What would you say back?

I would tell him to work hard when he found a job that was easy. I'd tell him to never be satisfied if he found a job where he couldn't move forward. I'd tell him start painting earlier. I'd tell him that art is where his heart is, but all the money is in tech. I would tell him that relationships are hard, but to pick his line and stand behind it. I would tell him to work on telling people no, and to not stress himself out over other people's projects. I would tell him to get his ass to California, but I'd tell him to skip Buena Park. I'd tell him to learn calligraphy, because that shit comes in handy. I'd tell him to smoke less, drink less, and observe his limits.

In ten years I've gone from my first jobs to teaching at the masters level at a university. I got married, and I got divorced. I moved from small towns to big cities. I went from art to tech to art to teaching tech. I am about to do great things with my life, which is not something my 24 year old self could've really even imagined.

I never thought I would do this thing again, but now I really can't wait to do it again in 10 years.
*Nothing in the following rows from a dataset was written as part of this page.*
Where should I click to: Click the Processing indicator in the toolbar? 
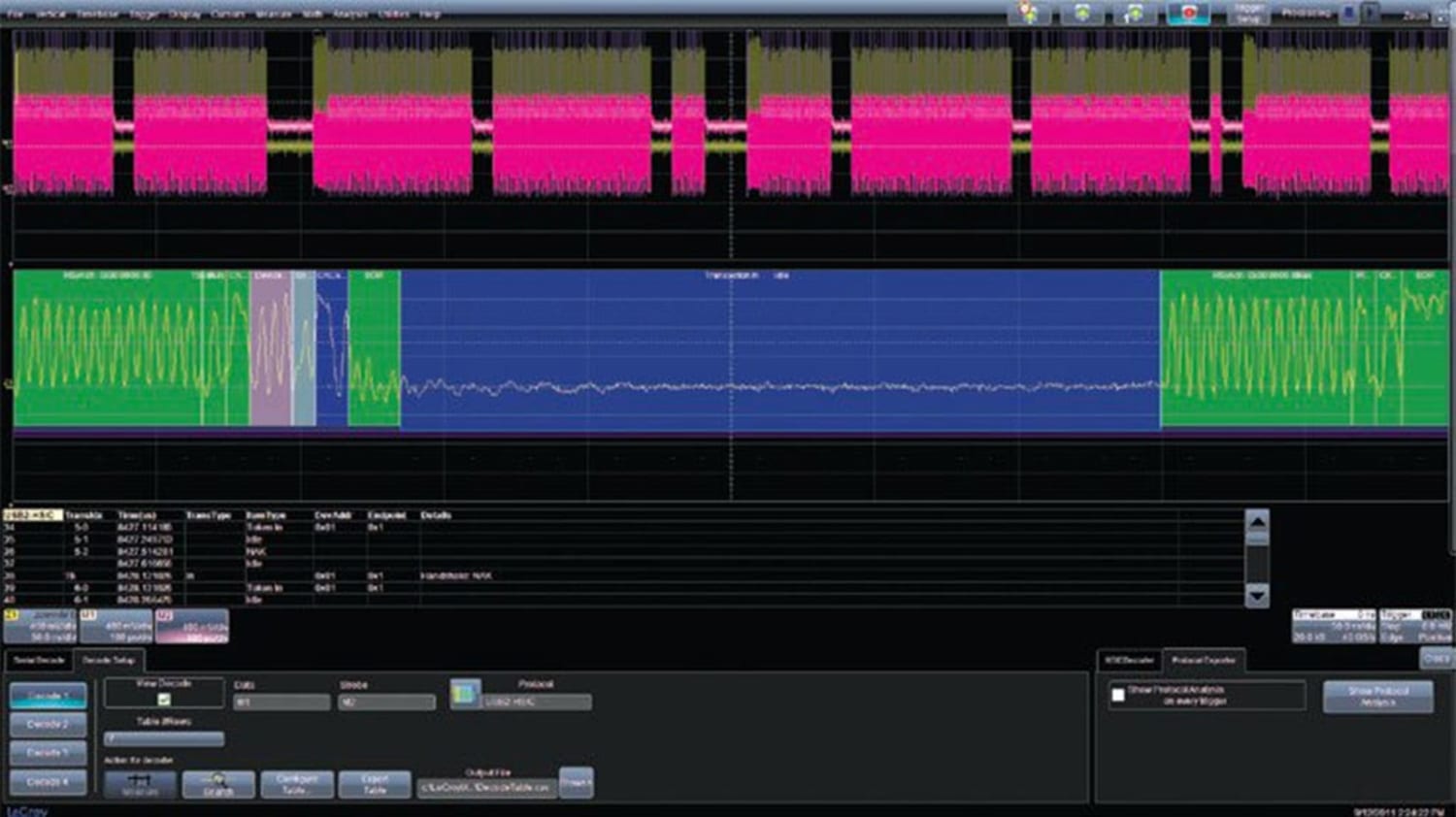click(x=1305, y=13)
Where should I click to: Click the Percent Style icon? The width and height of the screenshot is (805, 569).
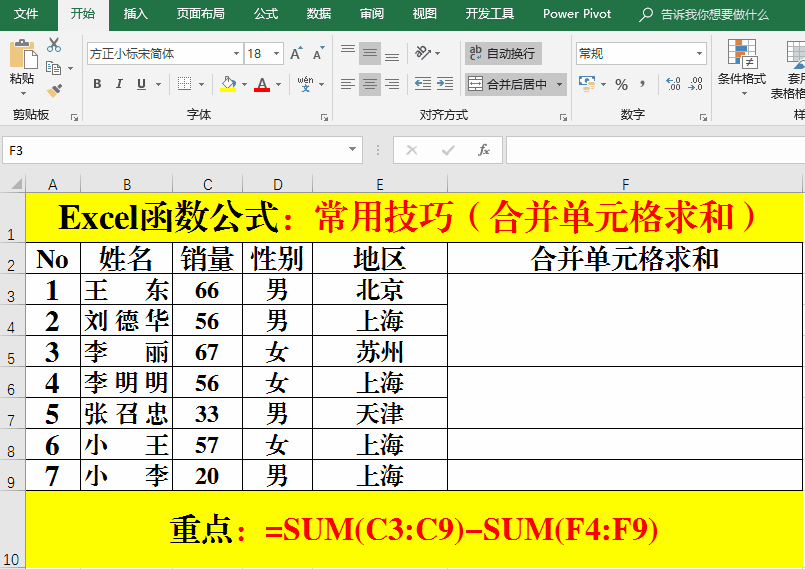tap(621, 85)
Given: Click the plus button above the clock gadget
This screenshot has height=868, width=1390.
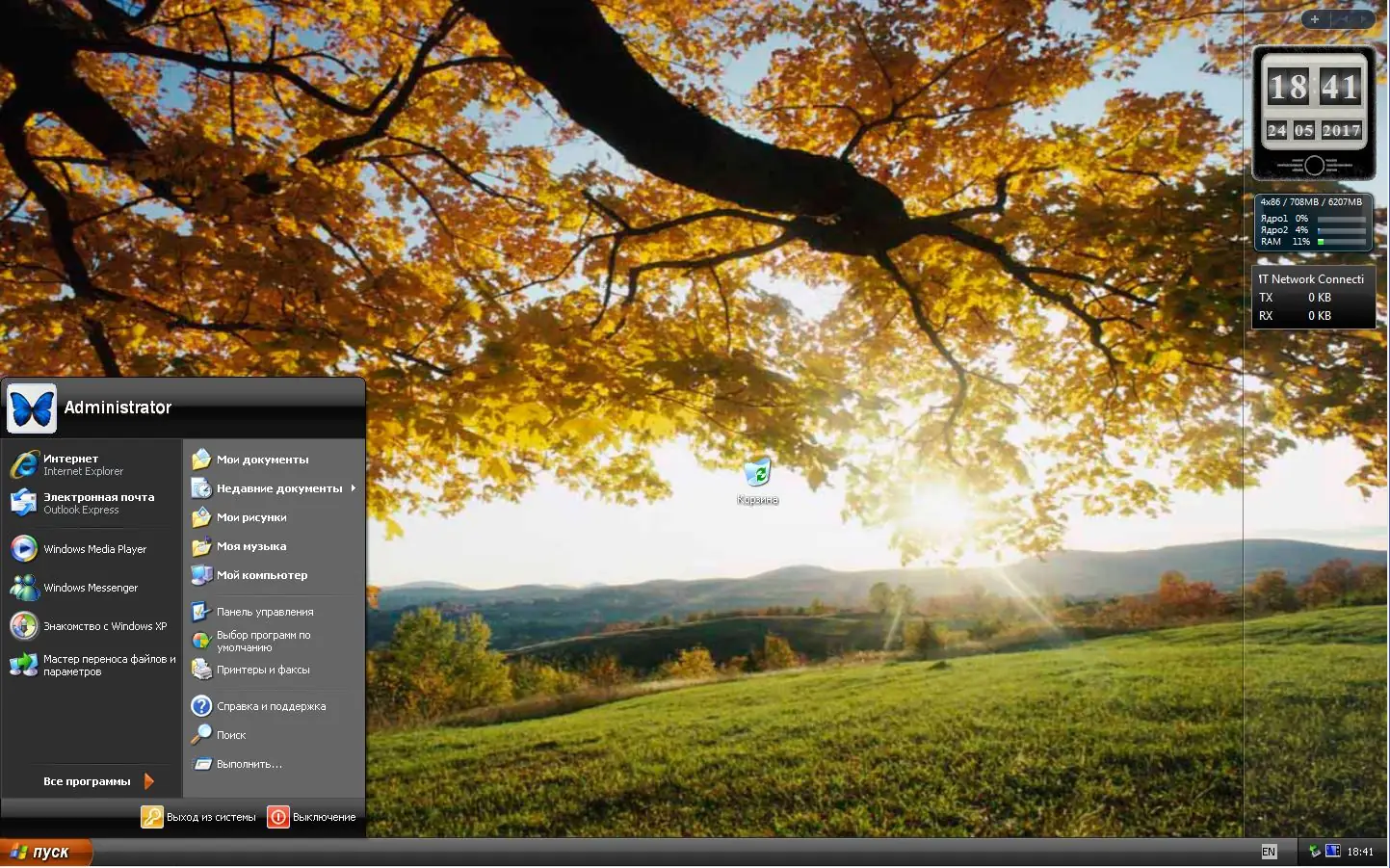Looking at the screenshot, I should tap(1314, 19).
My life has changed dramatically in 10 years again, I can't help but wonder that it will change so much more in the future.

Read my letter 10 years ago

in which i just saw this
February 7, 2006, 6:47 pm

just saw this on doitalone's lj. and i have to respond.
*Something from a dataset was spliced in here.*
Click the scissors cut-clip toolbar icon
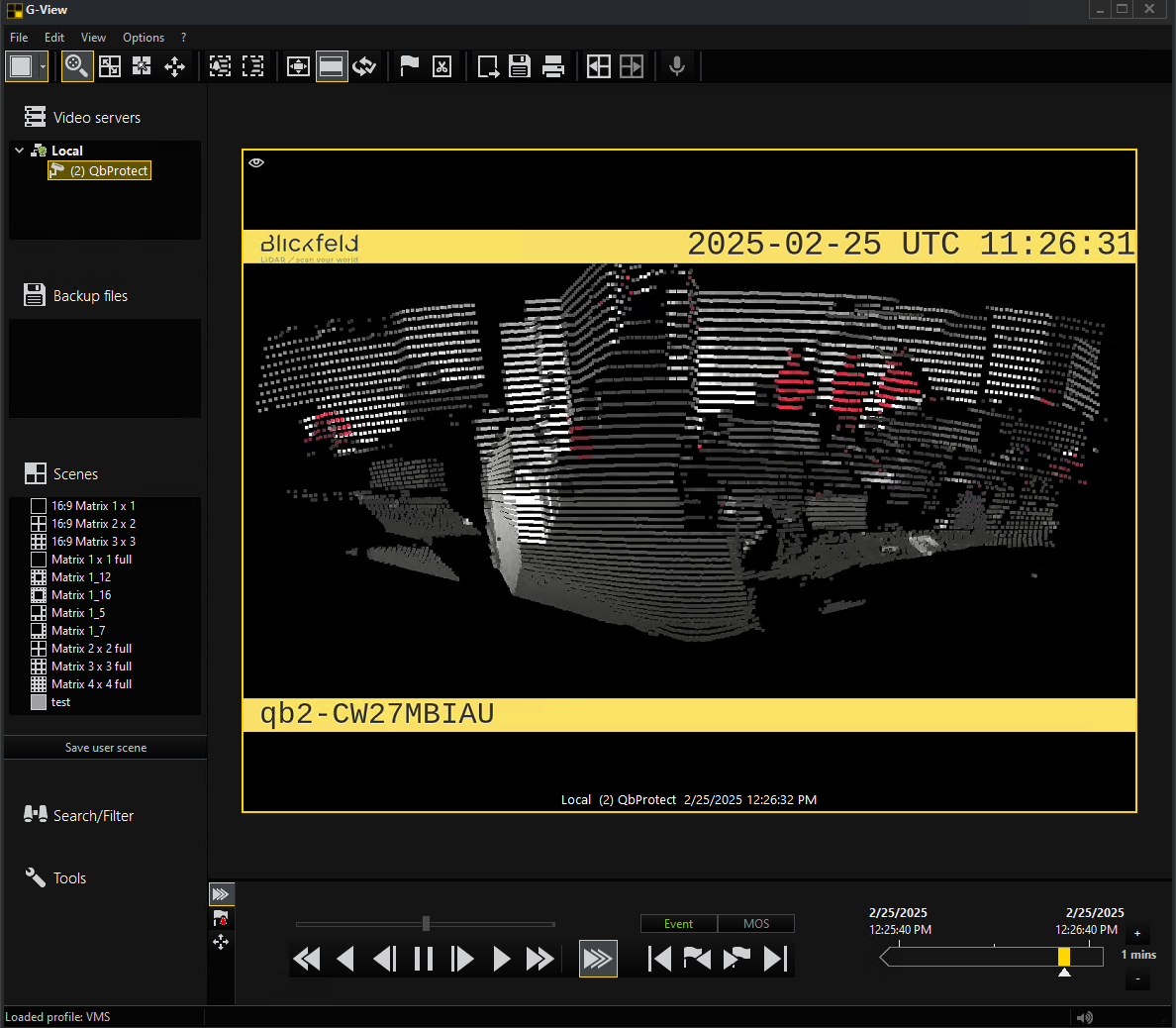 [x=442, y=66]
Think back 10 years, how old were you?

i was 14 years old. i was a shy little kid, about to make the biggest change in my life. before i was fourteen i was very shy and introverted, i had never cursed, and the worst thing i ever did was steal a pack of baseball cards. i had very few friends, and i was convinced that i would be a comic book artist when i grew up. when i was fourteen, i got in my first musical play, and it changed my whole outlook on life. i wasn't shy anymore, and i found out i had more friends than i knew i had.

If you ran into yourself at that age, what would younger you say?

my younger self would be dumb founded that i didn't graduate high school, much less that i never went to college. he would say that he couldn't believe i lived at my parents' house as long as i did, and he couldn't fathom why i stopped drawing as much. he would probably be ashamed of me. he would hate the music i listen to. but he would be amazed that i play guitar, so much so that he would probably give up violin right then and there and pick up guitar instead.

What would you say back?

i would tell him to finish school, no matter the cost. at least high school. i would tell him to commit to finishing what he starts. i would tell him to NOT WALK AWAY FROM THAT GIRL. i would tell him to speak up sooner to her, as well, and to not bother chasing girls that are already taken. i would tell him that other people's opinions don't matter as long as he's happy with himself, but if he's unhappy with himself, to change. i would tell him not to spend so much time chasing pipe dreams, and that real money and happiness comes from picking something and becoming it. do one thing well and all the rest will come as it needs to. i would tell him to do whatever it took to get out of chaska. i would tell him to never turn left across a medianed intersection that doesn't have a light. i would tell him to keep those caricature jobs as long as possible. i would tell him that once he found a job, he could do well and enjoy, to do whatever he could within his power to keep it. i would tell him lots of little things that i've learned over time.

i made a lot of mistakes in 10 years, but i also made a lot of good moves. i got mired in a couple holes, and found my way out of other ones. i'm not sure whether my life is better now or not. but it's farther along, and i'm sure there are some words of wisdom i could have used back then, but who knows if i would've heeded them. i was a pretty cocky sumbitch back then.